What is expected — Reproduce the entries below in full, word for word.
[[ Data extracts open ]]
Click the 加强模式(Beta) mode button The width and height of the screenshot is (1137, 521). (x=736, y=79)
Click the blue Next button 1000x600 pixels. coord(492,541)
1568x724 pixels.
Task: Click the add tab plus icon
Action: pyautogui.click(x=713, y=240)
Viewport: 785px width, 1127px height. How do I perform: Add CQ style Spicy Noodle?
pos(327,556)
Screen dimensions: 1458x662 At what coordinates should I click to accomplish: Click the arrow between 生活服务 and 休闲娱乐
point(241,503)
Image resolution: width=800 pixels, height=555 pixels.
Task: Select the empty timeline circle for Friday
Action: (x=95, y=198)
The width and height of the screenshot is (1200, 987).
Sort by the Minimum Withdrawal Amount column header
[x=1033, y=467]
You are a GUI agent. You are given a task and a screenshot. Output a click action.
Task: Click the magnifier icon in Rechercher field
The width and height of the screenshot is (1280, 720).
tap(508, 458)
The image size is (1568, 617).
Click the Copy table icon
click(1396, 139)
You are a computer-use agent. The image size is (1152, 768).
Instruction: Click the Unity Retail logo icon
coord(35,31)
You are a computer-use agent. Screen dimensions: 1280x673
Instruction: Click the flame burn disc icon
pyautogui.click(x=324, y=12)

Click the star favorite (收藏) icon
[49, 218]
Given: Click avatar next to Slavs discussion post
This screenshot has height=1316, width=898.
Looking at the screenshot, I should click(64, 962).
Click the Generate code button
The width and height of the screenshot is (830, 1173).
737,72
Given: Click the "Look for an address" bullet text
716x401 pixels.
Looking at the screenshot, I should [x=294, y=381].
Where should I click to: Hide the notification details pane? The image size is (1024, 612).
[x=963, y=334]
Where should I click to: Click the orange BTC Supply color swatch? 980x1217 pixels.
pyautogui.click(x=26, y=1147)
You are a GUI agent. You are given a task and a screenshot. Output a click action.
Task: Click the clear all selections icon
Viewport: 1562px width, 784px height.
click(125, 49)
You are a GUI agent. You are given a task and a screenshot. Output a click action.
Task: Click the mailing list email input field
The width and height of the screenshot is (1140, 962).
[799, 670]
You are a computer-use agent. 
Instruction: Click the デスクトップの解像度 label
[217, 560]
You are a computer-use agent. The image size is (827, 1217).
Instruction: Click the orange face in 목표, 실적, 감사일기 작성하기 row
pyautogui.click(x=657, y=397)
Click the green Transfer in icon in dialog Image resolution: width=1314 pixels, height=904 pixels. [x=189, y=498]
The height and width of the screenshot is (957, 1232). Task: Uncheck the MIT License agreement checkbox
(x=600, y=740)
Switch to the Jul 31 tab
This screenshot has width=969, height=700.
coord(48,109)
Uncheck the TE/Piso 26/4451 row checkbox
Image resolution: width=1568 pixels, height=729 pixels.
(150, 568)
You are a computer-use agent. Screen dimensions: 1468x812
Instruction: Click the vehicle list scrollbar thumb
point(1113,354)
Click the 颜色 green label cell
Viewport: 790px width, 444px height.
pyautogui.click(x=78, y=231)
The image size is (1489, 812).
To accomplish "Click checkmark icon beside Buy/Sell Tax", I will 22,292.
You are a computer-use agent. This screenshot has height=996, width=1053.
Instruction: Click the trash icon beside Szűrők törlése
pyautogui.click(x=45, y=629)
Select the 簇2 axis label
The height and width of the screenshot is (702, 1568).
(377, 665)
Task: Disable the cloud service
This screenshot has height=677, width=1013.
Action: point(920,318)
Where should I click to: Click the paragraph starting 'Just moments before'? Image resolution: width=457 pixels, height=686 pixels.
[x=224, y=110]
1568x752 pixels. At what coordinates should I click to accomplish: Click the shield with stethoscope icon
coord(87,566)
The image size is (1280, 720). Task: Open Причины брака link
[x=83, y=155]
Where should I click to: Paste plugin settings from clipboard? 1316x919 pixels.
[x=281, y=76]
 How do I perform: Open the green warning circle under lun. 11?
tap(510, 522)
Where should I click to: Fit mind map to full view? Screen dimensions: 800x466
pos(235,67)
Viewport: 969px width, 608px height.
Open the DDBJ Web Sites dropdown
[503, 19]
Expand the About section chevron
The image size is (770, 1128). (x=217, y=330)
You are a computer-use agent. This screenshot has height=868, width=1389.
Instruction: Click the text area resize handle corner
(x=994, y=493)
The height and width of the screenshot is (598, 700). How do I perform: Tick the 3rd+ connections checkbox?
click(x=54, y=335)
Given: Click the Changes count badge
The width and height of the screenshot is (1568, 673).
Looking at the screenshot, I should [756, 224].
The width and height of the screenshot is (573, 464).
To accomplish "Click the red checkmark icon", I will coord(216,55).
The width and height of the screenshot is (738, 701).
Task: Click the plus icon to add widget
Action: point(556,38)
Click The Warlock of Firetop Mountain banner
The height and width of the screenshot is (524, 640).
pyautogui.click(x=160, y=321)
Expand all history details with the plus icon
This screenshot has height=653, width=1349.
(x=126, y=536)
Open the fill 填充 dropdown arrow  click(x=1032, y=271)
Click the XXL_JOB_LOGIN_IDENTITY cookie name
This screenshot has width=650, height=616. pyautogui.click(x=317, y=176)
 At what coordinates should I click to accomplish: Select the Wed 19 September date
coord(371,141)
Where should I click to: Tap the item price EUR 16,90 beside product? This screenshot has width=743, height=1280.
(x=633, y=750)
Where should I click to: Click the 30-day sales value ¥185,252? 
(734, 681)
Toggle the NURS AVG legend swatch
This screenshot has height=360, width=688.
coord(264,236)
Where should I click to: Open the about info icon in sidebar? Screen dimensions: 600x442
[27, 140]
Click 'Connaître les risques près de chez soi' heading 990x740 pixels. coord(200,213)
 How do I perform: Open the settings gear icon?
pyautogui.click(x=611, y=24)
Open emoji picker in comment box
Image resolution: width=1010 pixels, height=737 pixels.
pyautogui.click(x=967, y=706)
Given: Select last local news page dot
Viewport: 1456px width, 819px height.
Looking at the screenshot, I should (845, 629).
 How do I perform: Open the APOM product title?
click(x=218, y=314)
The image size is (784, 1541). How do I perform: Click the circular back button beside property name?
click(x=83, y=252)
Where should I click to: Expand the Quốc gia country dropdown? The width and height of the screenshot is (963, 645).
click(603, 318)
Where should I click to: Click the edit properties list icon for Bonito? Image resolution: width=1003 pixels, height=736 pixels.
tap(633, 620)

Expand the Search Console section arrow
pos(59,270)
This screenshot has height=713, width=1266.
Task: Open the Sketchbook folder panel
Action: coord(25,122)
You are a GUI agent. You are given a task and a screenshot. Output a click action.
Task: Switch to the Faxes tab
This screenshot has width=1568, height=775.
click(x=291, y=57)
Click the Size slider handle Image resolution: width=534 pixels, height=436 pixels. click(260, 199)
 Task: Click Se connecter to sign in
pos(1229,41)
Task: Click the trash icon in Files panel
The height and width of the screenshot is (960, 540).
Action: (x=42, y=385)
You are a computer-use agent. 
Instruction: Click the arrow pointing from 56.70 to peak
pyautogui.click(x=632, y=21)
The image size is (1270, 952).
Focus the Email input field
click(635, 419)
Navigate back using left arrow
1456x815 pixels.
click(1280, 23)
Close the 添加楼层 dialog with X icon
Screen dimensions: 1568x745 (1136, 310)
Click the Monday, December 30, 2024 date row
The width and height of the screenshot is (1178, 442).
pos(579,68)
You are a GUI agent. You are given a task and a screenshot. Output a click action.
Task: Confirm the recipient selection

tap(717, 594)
[[ Data extracts closed ]]
Answer to the problem —
Click the 加强模式(Beta) mode button The width and height of the screenshot is (1137, 521). (x=736, y=79)
Click the blue Next button 1000x600 pixels. coord(492,541)
1568x724 pixels.
Task: Click the add tab plus icon
Action: pyautogui.click(x=713, y=240)
Viewport: 785px width, 1127px height. How do I perform: Add CQ style Spicy Noodle?
pos(327,556)
Screen dimensions: 1458x662 At what coordinates should I click to accomplish: Click the arrow between 生活服务 and 休闲娱乐
point(241,503)
Image resolution: width=800 pixels, height=555 pixels.
Task: Select the empty timeline circle for Friday
Action: (x=95, y=198)
The width and height of the screenshot is (1200, 987).
Sort by the Minimum Withdrawal Amount column header
[x=1033, y=467]
You are a GUI agent. You are given a task and a screenshot. Output a click action.
Task: Click the magnifier icon in Rechercher field
The width and height of the screenshot is (1280, 720).
tap(508, 458)
The image size is (1568, 617).
Click the Copy table icon
click(1396, 139)
You are a computer-use agent. The image size is (1152, 768).
Instruction: Click the Unity Retail logo icon
coord(35,31)
You are a computer-use agent. Screen dimensions: 1280x673
Instruction: Click the flame burn disc icon
pyautogui.click(x=324, y=12)

Click the star favorite (收藏) icon
[49, 218]
Given: Click avatar next to Slavs discussion post
This screenshot has height=1316, width=898.
Looking at the screenshot, I should click(64, 962).
Click the Generate code button
The width and height of the screenshot is (830, 1173).
737,72
Given: Click the "Look for an address" bullet text
716x401 pixels.
Looking at the screenshot, I should [x=294, y=381].
Where should I click to: Hide the notification details pane? The image size is (1024, 612).
[x=963, y=334]
Where should I click to: Click the orange BTC Supply color swatch? 980x1217 pixels.
pyautogui.click(x=26, y=1147)
You are a GUI agent. You are given a task and a screenshot. Output a click action.
Task: Click the clear all selections icon
Viewport: 1562px width, 784px height.
click(125, 49)
You are a GUI agent. You are given a task and a screenshot. Output a click action.
Task: Click the mailing list email input field
The width and height of the screenshot is (1140, 962).
[799, 670]
You are a computer-use agent. 
Instruction: Click the デスクトップの解像度 label
[217, 560]
You are a computer-use agent. The image size is (827, 1217).
Instruction: Click the orange face in 목표, 실적, 감사일기 작성하기 row
pyautogui.click(x=657, y=397)
Click the green Transfer in icon in dialog Image resolution: width=1314 pixels, height=904 pixels. [x=189, y=498]
The height and width of the screenshot is (957, 1232). Task: Uncheck the MIT License agreement checkbox
(x=600, y=740)
Switch to the Jul 31 tab
This screenshot has width=969, height=700.
coord(48,109)
Uncheck the TE/Piso 26/4451 row checkbox
Image resolution: width=1568 pixels, height=729 pixels.
(150, 568)
You are a computer-use agent. Screen dimensions: 1468x812
Instruction: Click the vehicle list scrollbar thumb
point(1113,354)
Click the 颜色 green label cell
Viewport: 790px width, 444px height.
pyautogui.click(x=78, y=231)
The image size is (1489, 812).
To accomplish "Click checkmark icon beside Buy/Sell Tax", I will 22,292.
You are a computer-use agent. This screenshot has height=996, width=1053.
Instruction: Click the trash icon beside Szűrők törlése
pyautogui.click(x=45, y=629)
Select the 簇2 axis label
The height and width of the screenshot is (702, 1568).
(377, 665)
Task: Disable the cloud service
This screenshot has height=677, width=1013.
Action: point(920,318)
Where should I click to: Click the paragraph starting 'Just moments before'? Image resolution: width=457 pixels, height=686 pixels.
[x=224, y=110]
1568x752 pixels. At what coordinates should I click to accomplish: Click the shield with stethoscope icon
coord(87,566)
The image size is (1280, 720). Task: Open Причины брака link
[x=83, y=155]
Where should I click to: Paste plugin settings from clipboard? 1316x919 pixels.
[x=281, y=76]
 How do I perform: Open the green warning circle under lun. 11?
tap(510, 522)
Where should I click to: Fit mind map to full view? Screen dimensions: 800x466
pos(235,67)
Viewport: 969px width, 608px height.
Open the DDBJ Web Sites dropdown
[503, 19]
Expand the About section chevron
The image size is (770, 1128). (x=217, y=330)
You are a computer-use agent. This screenshot has height=868, width=1389.
Instruction: Click the text area resize handle corner
(x=994, y=493)
The height and width of the screenshot is (598, 700). How do I perform: Tick the 3rd+ connections checkbox?
click(x=54, y=335)
Given: Click the Changes count badge
The width and height of the screenshot is (1568, 673).
Looking at the screenshot, I should [756, 224].
The width and height of the screenshot is (573, 464).
To accomplish "Click the red checkmark icon", I will coord(216,55).
The width and height of the screenshot is (738, 701).
Task: Click the plus icon to add widget
Action: point(556,38)
Click The Warlock of Firetop Mountain banner
The height and width of the screenshot is (524, 640).
pyautogui.click(x=160, y=321)
Expand all history details with the plus icon
This screenshot has height=653, width=1349.
(x=126, y=536)
Open the fill 填充 dropdown arrow  click(x=1032, y=271)
Click the XXL_JOB_LOGIN_IDENTITY cookie name
This screenshot has width=650, height=616. pyautogui.click(x=317, y=176)
 At what coordinates should I click to accomplish: Select the Wed 19 September date
coord(371,141)
Where should I click to: Tap the item price EUR 16,90 beside product? This screenshot has width=743, height=1280.
(x=633, y=750)
Where should I click to: Click the 30-day sales value ¥185,252? 
(734, 681)
Toggle the NURS AVG legend swatch
This screenshot has height=360, width=688.
coord(264,236)
Where should I click to: Open the about info icon in sidebar? Screen dimensions: 600x442
[27, 140]
Click 'Connaître les risques près de chez soi' heading 990x740 pixels. coord(200,213)
 How do I perform: Open the settings gear icon?
pyautogui.click(x=611, y=24)
Open emoji picker in comment box
Image resolution: width=1010 pixels, height=737 pixels.
pyautogui.click(x=967, y=706)
Given: Select last local news page dot
Viewport: 1456px width, 819px height.
Looking at the screenshot, I should (845, 629).
 How do I perform: Open the APOM product title?
click(x=218, y=314)
The image size is (784, 1541). How do I perform: Click the circular back button beside property name?
click(x=83, y=252)
Where should I click to: Expand the Quốc gia country dropdown? The width and height of the screenshot is (963, 645).
click(603, 318)
Where should I click to: Click the edit properties list icon for Bonito? Image resolution: width=1003 pixels, height=736 pixels.
tap(633, 620)

Expand the Search Console section arrow
pos(59,270)
This screenshot has height=713, width=1266.
Task: Open the Sketchbook folder panel
Action: coord(25,122)
You are a GUI agent. You are given a task and a screenshot. Output a click action.
Task: Switch to the Faxes tab
This screenshot has width=1568, height=775.
click(x=291, y=57)
Click the Size slider handle Image resolution: width=534 pixels, height=436 pixels. click(260, 199)
 Task: Click Se connecter to sign in
pos(1229,41)
Task: Click the trash icon in Files panel
The height and width of the screenshot is (960, 540).
Action: (x=42, y=385)
You are a computer-use agent. 
Instruction: Click the arrow pointing from 56.70 to peak
pyautogui.click(x=632, y=21)
The image size is (1270, 952).
Focus the Email input field
click(635, 419)
Navigate back using left arrow
1456x815 pixels.
click(1280, 23)
Close the 添加楼层 dialog with X icon
Screen dimensions: 1568x745 (1136, 310)
Click the Monday, December 30, 2024 date row
The width and height of the screenshot is (1178, 442).
pos(579,68)
You are a GUI agent. You are given a task and a screenshot. Output a click action.
Task: Confirm the recipient selection

tap(717, 594)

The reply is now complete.